◆ WHAT TO WORK ON ◆
Check every line below for the word "with" and show those that hold it.

◆ MATERIAL SUPPLIED ◆
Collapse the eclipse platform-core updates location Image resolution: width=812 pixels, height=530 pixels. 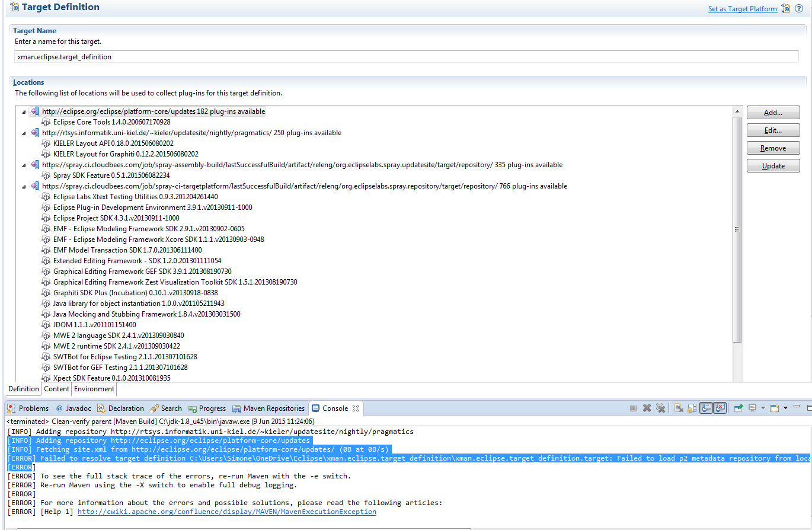[x=24, y=111]
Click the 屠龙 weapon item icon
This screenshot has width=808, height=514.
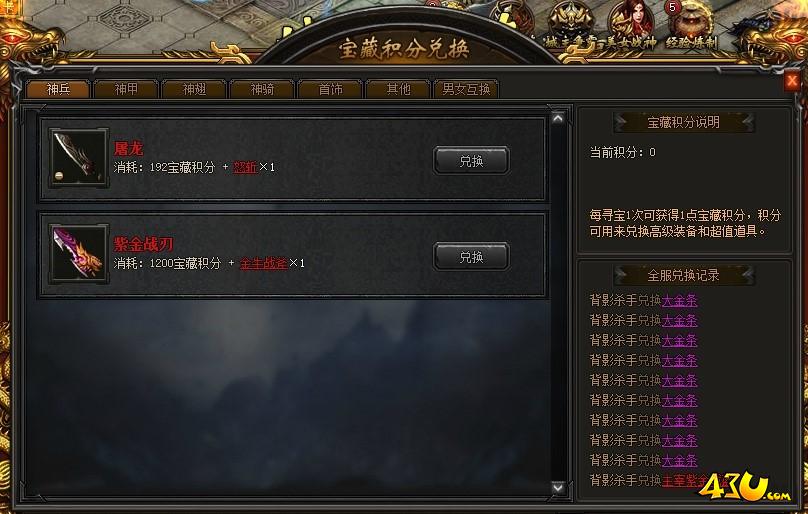click(x=79, y=157)
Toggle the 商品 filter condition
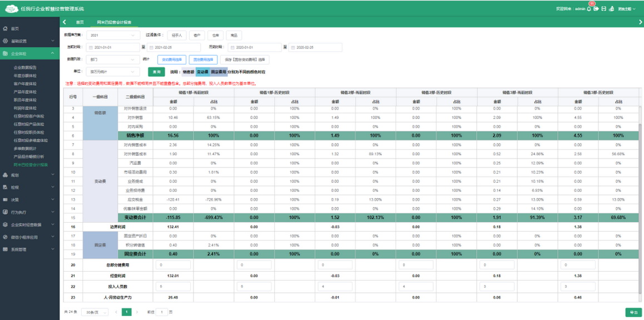Screen dimensions: 644x320 click(x=234, y=35)
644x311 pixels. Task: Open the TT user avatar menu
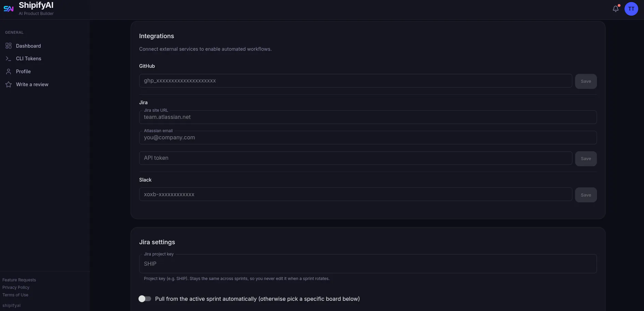pos(631,9)
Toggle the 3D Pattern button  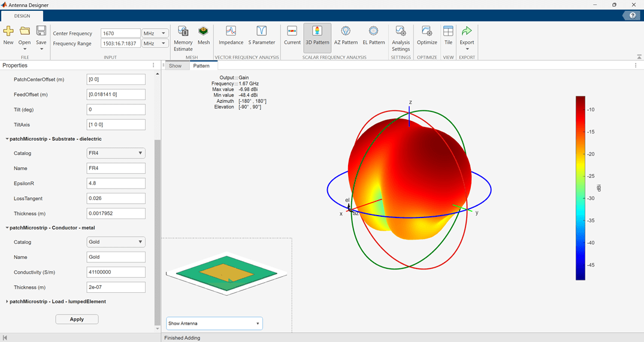317,35
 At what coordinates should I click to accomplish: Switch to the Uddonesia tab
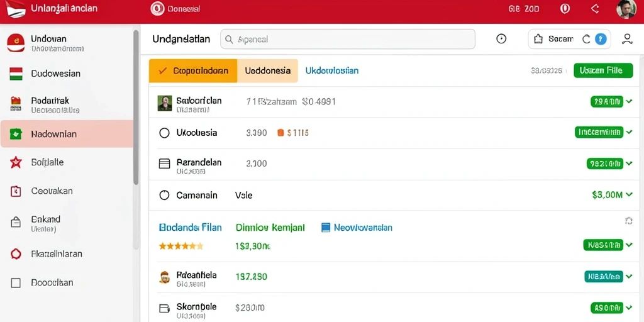click(x=268, y=70)
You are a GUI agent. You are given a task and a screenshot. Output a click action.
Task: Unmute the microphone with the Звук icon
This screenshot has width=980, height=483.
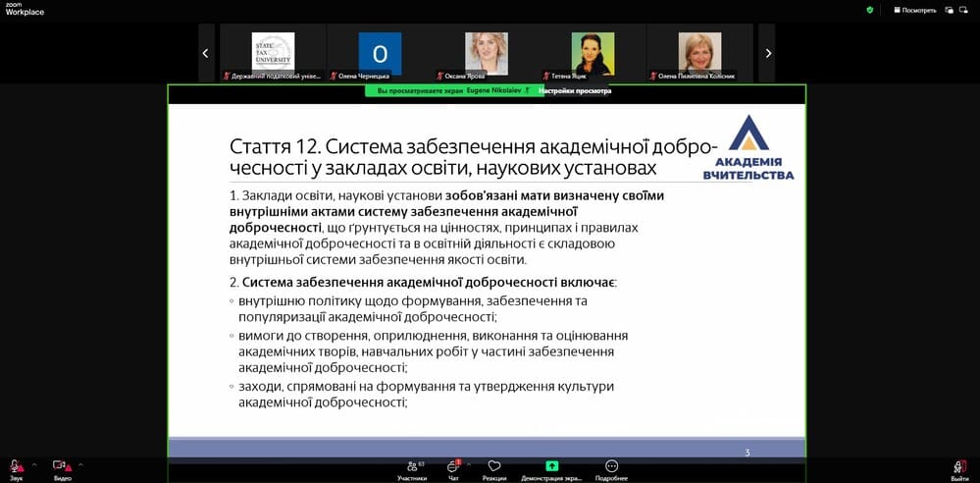[x=16, y=467]
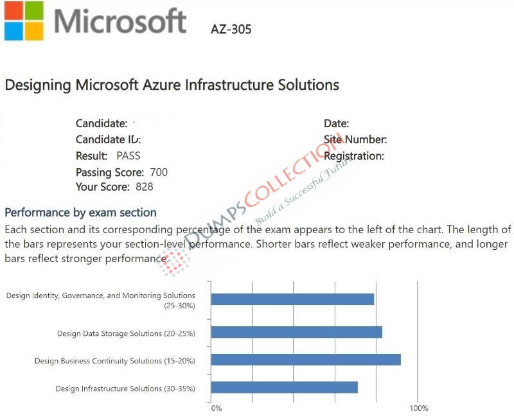The height and width of the screenshot is (420, 514).
Task: Click the Designing Microsoft Azure Infrastructure Solutions heading
Action: coord(172,85)
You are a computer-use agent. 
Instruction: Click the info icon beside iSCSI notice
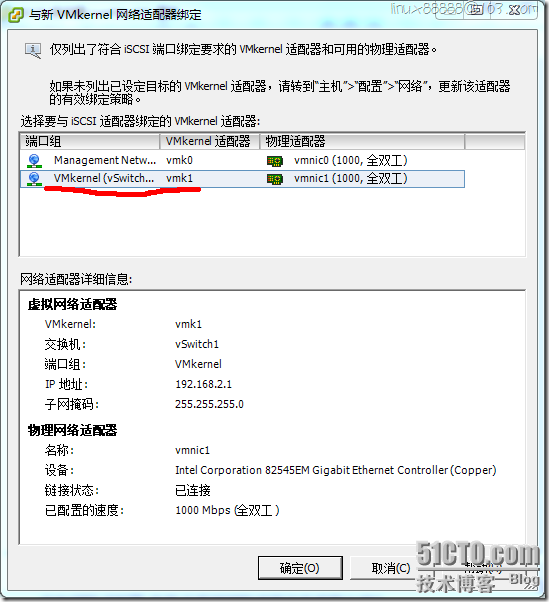pos(33,51)
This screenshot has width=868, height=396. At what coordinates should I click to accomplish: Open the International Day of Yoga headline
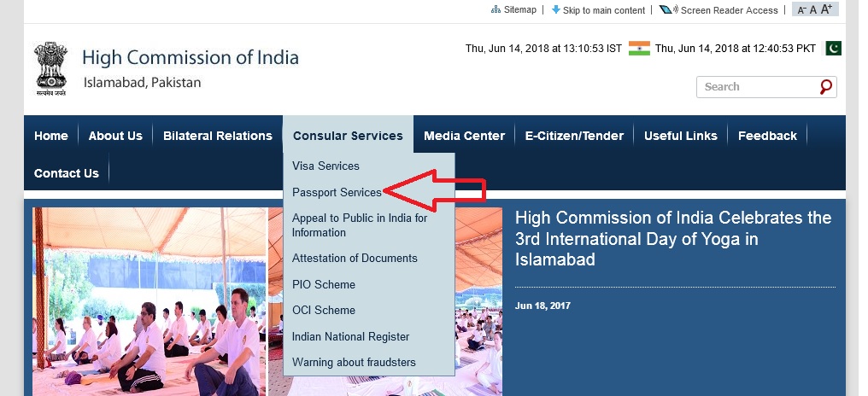[672, 238]
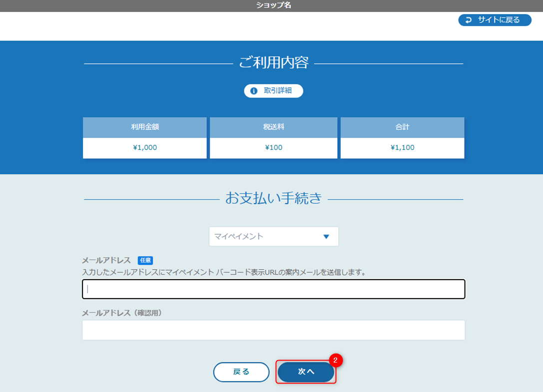Expand 取引詳細 to view transaction details
The height and width of the screenshot is (392, 543).
tap(273, 91)
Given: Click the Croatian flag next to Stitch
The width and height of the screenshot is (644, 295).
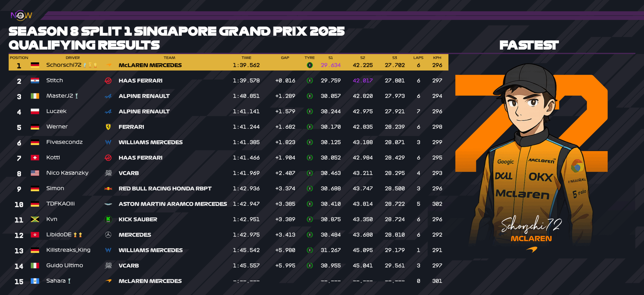Looking at the screenshot, I should point(35,81).
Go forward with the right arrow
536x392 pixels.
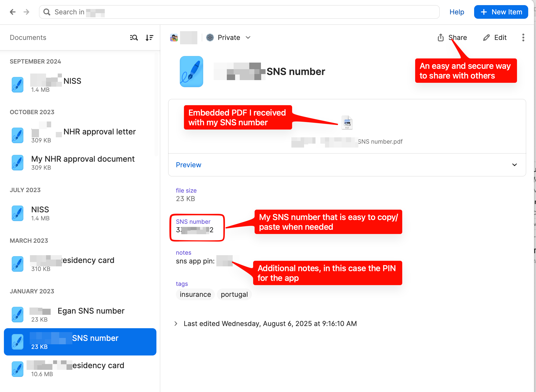tap(26, 12)
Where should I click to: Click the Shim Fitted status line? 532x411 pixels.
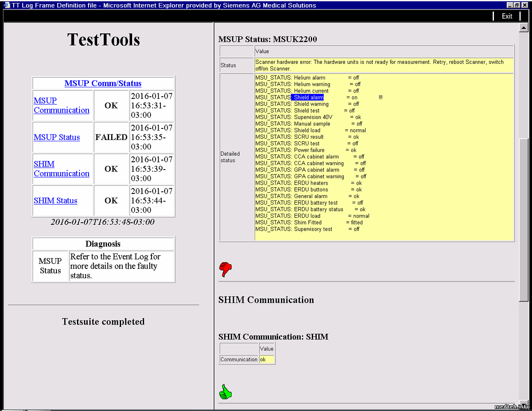(x=309, y=223)
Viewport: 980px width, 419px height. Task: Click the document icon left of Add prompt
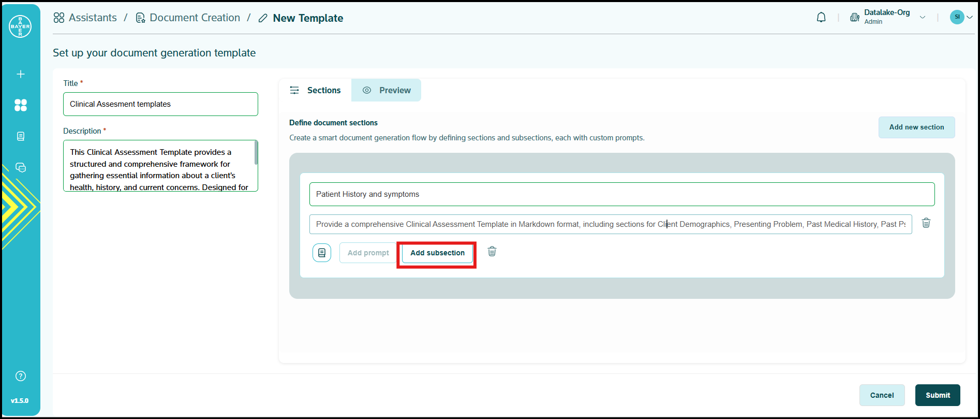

◆ RESULT OF THIS EXERCISE ◆
Task: Unmute the microphone with the Звук icon
Go forward with the right arrow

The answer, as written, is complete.